Che Guevara se tornou símbolo de rebelião e revolução. Seu status de ícone popular continua difundido pelo mundo, misturando política e arte. Na política, na América Latina vários políticos citam a luta de Che. Na Nicarágua, os sandinistas guevaristas foram reeleitos em 2006, após serem afastados do poder por 16 anos. O presidente boliviano, Evo Morales, sempre faz homenagens a Che. Na Venezuela, Chavez é conhecido por fazer discursos usando camisas com foto de Guevara. Che inspira ainda as Forças Armadas Revolucionárias da Colômbia (Farc) e o Exército Zapatista da Libertação Nacional, no México. Em Cuba, o regime de Fidel une o sistema soviético ao culto à personalidade de Che. Nas artes, em outras palavras entenda-se no showbusiness/entretenimento, o capitalismo abusa do poder de subversão de valores para maquiá-lo de liberdade juvenil e promovê-lo como produto de consumo de massa. A indústria sabe manipular a imagem de Che para vendê-la como suvenir da moda e da música, por exemplo.
De qualquer modo, alienado ou não, o ideal de igualdade está solto na sociedade, embora embalado. De um lado a luta armada, a barbárie (de que lado venha) não é remédio para sanar os problemas; de outro, como se fazer notar pelo poder repressor do passado se não pela guerrilha? O produto Che - longe dos confrontos físicos, da luta armada - age sorrateiramente e sem mortes. Se a dialética do capitalismo se confirmar, o sistema estará lucrando hoje, mas criando e propagando as armas de sua própria destruição para amanhã.
"Sejam sempre capazes de sentir profundamente qualquer injustiça cometida contra qualquer um em qualquer parte do mundo. É a qualidade mais linda de um revolucionário", escreveu em seus últimos anos aos quatro filhos de seu segundo casamento.

MATERIALISMO HISTÓRICO

O presidente boliviano, Evo Morales, presta homenagem a Che Guevara e lança selo comemorativo aos 40 anos da morte do ex-líder, em Vallegrande, na Bolívia (Foto: Aizar)

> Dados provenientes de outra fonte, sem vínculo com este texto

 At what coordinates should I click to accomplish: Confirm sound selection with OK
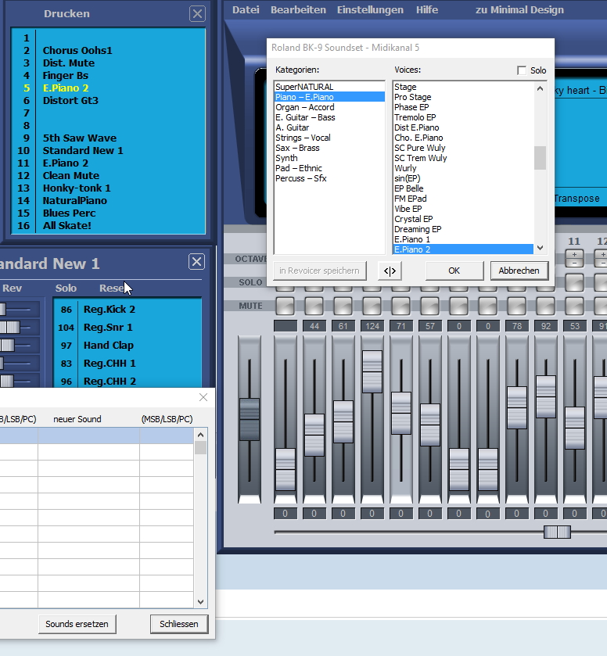click(454, 271)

A modelo Gisele Bündchen desfila de biquíni com a imagem de Che Guevara (Foto: AFP)

Em 2003, um dos maiores ícones do consumo capitalista, a cantora americana Madonna, apropriou-se da imagem de Che para lançar "American Life" e protestar contra o governo Bush. Não deu certo. Vendeu pouco, o disco é chato, mas valeu pela "briga" com os americanos.



O ex-jogador de futebol argentino Maradona mostra sua tatuagem de Che guevara (Foto: AFP)

2 comentários:

Anônimo disse...

Che, significa companheiro, amigo, parceiro... e essas com certeza foram algumas das qualidade de Ernesto.
Che foi considerado pela revista norte-americana Time Magazine umas das cem personalidades mais importantes do século XX.
Che é ícone, ídolo, referência de muita gente.
São por esses motivos e por outros que sua figura emblemática e o ser humano recebem tanto ataques quanto homenagens.
Alguém que desperta tanto interesse só pode desconcertar e incomodar mídias nem um pouco qualitativas quanto a Revista Veja, que momento propício esse para tentar enganar mais uma vez aqueles que a têm como referência jornalística, evidente que diversas pessoas deixaram/ão se envolver por tais afirmações no mínimo contestáveis quando não completamente absurdas e fora de próposito, como levar em consideração algo que tenta modificar opinões atestando falta de higiene?! haha...gargalhar é algo que se pode fazer perante "jornalismo" realizado de maneira tão aviltante e desonesta.
Viva a Chê... senão por quem realmente foi, mas acima de tudo pelo mito e esperança que nos deixou...

Elilson disse...

é interessante observar como a Revista Veja é tão influente!
A mídia manda nesse país;;;
Do mais, a matéria ficou muito envolvente.